Protecting Consumers

The role of PBMs is to protect patients—a function that is increasingly vital. In fact, each of the five largest health insurance companies in the country has an associated PBM, or is developing capabilities to launch one.

PBMs provide bargaining power and strive to negotiate lower prices with drugmakers to save seniors and other patients approximately 50 percent a year on their prescription drug and related medical costs.

A majority of rebates and discounts are passed back to patients, according to insurance executives. In fact, rebates reduce costs for patients and insurers. Without these cash flows, it is more likely that drug costs for patients and insurers would go up rather than down.

What’s more, the proposed rule could lead to higher premiums to make up for the roughly $29 billion paid in rebates to PBMs and insurers.

The Price/Rebate Dynamic

Moving forward, PBMs are now tasked to educate and explain to clients the effect of the rebate rule on their contracts and business model and help them understand the price/rebate dynamic. The way it works now, manufacturers are incentivized to raise drug list prices in the interest of offering ever-larger rebates to PBMs in exchange for preferred placement on formularies.

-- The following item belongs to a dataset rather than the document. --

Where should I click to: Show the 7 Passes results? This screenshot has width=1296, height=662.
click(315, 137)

These rebates, however, are rarely used to lower consumers’ out-of-pocket drug costs because they generally pay a sum based on a drug’s list price.

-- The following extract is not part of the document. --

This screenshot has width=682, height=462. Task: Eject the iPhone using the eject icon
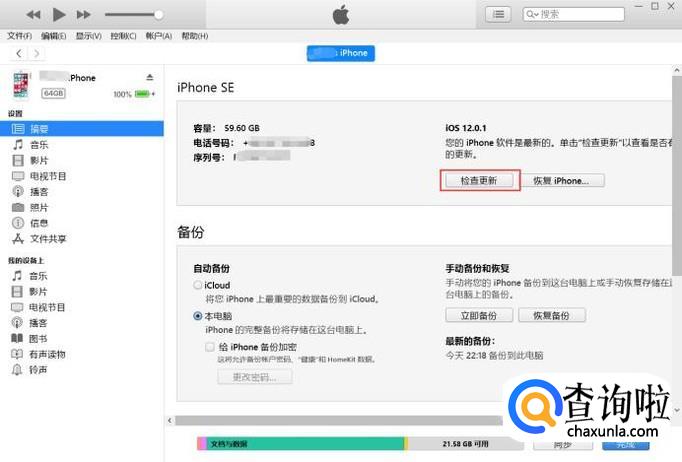point(150,77)
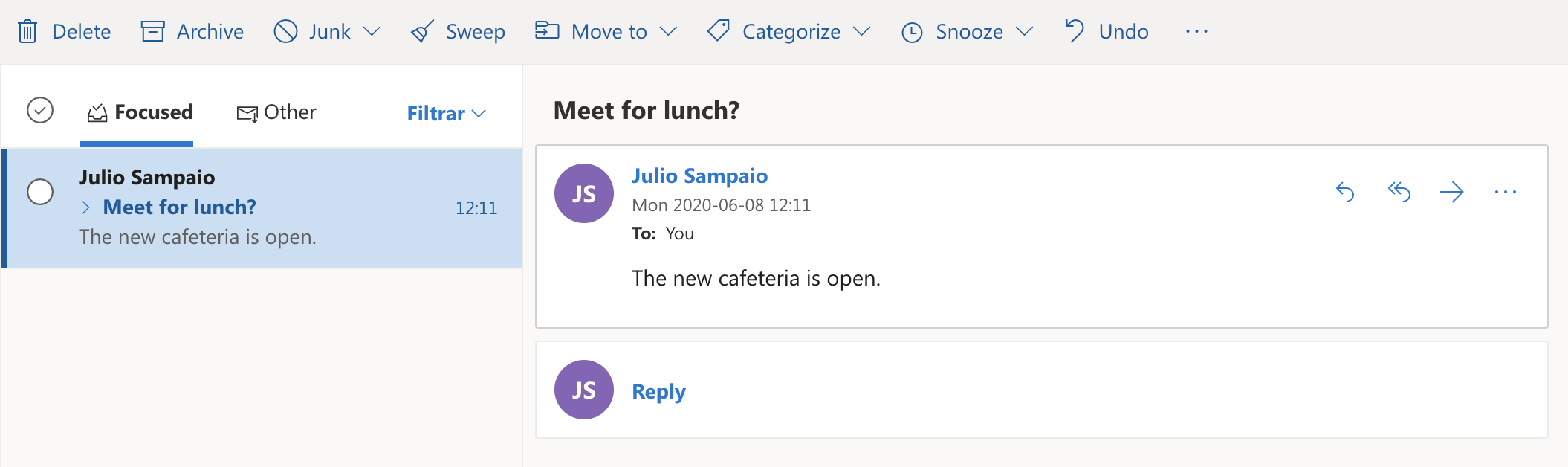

If the proposed rule goes into effect, health insurers will likely have to raise Medicare Part D premiums because they currently use the rebates to push premiums down. That can be problematic for Part D plans because one of the main factors they compete on are low premiums. Companies with integrated PBMs, such as CVS Health Corp., UnitedHealth Group and Cigna Corp., will no longer be able to subsidize premium bids with rebate dollars.

PBMs face even more impactful disruption because they would need to determine how to transition the revenue they are receiving now from a percentage-of-a-rebate-type contract to a fixed-fee agreement.

As PBMs and the entire health-care marketplace braces itself for the impact of the propose rule, the news should serve as a wake-up call for PBMs to play a greater role in guiding policy makers in Congress toward a clearer understand of value drivers in drug pricing.

A Message for Policymakers

If policy makers begin to recognize that price setting, and not rebates, is the health-care system’s Achilles heel perhaps they can strike a legislative balance that strengthens the industry and allows a platform for constructive dialogue.

The bottom line is that PBMs play an important role in the pharmaceutical supply chain and are positioned to protect consumers and save them out-of-pocket costs. PBMs have an established and successful track record of implementing consumer-friendly, market-based tools, such as negotiating with drug manufacturers, to reduce costs for consumers.

Given rising costs, the changing nature of prescription drugs and increased disease state complexity, if PBMs didn’t exist in the health-care system today, they’d have to be created.

Author Information

Dea Belazi is the president and CEO of AscellaHealth, a national PBM with almost two million lives under management. He has more than 18 years of experience in the health-care industry, mostly developing and managing pharmacy benefit management companies.